**TASK TO CARRY OUT:** Starting with the first line of the data that follows, transcribe every line verbatim until the line containing "Z życia szkoły [link] (425, 1749)" has been transcribed.

**SUPPLIED MATERIAL:**
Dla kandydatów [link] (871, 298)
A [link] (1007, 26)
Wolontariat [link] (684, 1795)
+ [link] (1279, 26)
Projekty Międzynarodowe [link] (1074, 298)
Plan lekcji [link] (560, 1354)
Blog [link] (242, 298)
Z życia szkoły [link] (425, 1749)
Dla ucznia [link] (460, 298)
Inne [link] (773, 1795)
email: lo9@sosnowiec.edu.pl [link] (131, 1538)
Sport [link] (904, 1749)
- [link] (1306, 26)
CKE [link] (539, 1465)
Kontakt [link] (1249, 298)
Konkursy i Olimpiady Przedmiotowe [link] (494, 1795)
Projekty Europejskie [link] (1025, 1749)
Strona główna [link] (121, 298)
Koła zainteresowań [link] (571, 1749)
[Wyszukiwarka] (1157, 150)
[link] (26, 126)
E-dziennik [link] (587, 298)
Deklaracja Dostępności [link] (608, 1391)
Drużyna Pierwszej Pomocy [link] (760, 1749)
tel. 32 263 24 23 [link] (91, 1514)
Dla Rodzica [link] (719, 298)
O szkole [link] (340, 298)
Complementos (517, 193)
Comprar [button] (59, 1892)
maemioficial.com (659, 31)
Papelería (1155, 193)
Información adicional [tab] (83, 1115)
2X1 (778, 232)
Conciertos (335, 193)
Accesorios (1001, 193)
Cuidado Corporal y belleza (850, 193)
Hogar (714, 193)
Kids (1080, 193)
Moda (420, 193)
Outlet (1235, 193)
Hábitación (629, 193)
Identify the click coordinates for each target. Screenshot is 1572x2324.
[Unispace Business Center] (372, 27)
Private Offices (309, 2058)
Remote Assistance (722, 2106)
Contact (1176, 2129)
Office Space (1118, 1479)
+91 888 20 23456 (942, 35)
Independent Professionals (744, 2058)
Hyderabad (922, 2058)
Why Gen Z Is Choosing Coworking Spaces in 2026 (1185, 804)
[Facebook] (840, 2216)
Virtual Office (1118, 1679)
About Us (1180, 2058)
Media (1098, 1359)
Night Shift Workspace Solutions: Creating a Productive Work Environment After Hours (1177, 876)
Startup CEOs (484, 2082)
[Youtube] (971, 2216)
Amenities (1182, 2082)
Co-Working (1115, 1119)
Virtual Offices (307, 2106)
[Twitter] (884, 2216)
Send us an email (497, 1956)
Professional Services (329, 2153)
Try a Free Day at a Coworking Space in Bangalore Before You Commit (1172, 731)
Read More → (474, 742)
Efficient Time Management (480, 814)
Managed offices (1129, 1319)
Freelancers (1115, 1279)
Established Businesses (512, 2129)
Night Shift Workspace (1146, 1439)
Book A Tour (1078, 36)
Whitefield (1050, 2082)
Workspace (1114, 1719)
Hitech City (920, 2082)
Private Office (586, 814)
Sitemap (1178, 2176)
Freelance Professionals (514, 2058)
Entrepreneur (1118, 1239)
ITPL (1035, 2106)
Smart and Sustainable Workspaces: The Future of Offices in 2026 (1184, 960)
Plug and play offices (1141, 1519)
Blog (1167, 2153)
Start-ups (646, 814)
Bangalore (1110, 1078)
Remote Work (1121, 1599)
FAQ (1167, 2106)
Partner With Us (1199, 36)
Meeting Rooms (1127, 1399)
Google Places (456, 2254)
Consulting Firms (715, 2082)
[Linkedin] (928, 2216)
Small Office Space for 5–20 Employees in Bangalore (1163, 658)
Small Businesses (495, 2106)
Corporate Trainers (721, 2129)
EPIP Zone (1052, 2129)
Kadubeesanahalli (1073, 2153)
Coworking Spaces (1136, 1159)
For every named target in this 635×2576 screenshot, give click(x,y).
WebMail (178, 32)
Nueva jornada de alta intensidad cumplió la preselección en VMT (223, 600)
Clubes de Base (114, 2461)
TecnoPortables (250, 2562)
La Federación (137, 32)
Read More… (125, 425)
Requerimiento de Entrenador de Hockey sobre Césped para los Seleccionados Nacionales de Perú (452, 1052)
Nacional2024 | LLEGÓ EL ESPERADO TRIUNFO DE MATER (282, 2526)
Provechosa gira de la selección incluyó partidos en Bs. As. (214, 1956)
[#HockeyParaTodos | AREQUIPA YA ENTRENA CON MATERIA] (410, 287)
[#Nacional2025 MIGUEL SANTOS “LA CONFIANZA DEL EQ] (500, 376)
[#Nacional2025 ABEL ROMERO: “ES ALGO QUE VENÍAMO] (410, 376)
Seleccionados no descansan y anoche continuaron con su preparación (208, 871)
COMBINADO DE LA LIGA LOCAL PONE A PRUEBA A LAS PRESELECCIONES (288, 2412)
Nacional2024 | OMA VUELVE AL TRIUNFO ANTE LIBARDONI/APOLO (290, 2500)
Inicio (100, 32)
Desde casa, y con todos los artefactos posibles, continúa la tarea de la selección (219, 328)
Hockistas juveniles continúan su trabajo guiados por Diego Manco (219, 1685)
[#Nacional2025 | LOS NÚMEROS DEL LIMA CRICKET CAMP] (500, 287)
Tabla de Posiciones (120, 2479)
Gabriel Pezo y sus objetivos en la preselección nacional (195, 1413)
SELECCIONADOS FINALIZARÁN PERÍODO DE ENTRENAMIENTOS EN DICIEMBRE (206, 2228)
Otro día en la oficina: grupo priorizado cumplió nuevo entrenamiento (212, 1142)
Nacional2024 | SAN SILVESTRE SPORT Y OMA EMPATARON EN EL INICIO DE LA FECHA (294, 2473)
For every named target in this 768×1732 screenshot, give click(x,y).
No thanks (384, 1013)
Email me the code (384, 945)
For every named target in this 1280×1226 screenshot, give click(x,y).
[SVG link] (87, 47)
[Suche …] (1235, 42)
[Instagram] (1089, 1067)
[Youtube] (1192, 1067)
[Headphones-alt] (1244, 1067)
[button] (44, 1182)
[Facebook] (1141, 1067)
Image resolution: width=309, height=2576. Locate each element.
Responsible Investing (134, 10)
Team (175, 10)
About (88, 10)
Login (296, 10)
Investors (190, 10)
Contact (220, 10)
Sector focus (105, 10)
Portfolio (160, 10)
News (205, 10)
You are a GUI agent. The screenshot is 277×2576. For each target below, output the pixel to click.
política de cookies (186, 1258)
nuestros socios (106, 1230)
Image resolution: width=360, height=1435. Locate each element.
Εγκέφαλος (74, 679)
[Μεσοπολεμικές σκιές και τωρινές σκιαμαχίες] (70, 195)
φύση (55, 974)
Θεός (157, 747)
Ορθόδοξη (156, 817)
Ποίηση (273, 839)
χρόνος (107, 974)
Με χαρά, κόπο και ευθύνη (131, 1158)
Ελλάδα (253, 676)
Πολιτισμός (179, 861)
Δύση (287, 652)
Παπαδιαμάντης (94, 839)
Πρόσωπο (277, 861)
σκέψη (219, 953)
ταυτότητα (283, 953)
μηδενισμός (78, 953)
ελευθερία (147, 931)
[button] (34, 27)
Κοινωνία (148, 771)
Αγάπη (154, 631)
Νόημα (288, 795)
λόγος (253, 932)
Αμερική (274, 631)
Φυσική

**SOLUTION TO THIS EXERCISE:**
Dla kandydatów [link] (871, 298)
A [link] (1007, 26)
Wolontariat [link] (684, 1795)
+ [link] (1279, 26)
Projekty Międzynarodowe [link] (1074, 298)
Plan lekcji [link] (560, 1354)
Blog [link] (242, 298)
Z życia szkoły [link] (425, 1749)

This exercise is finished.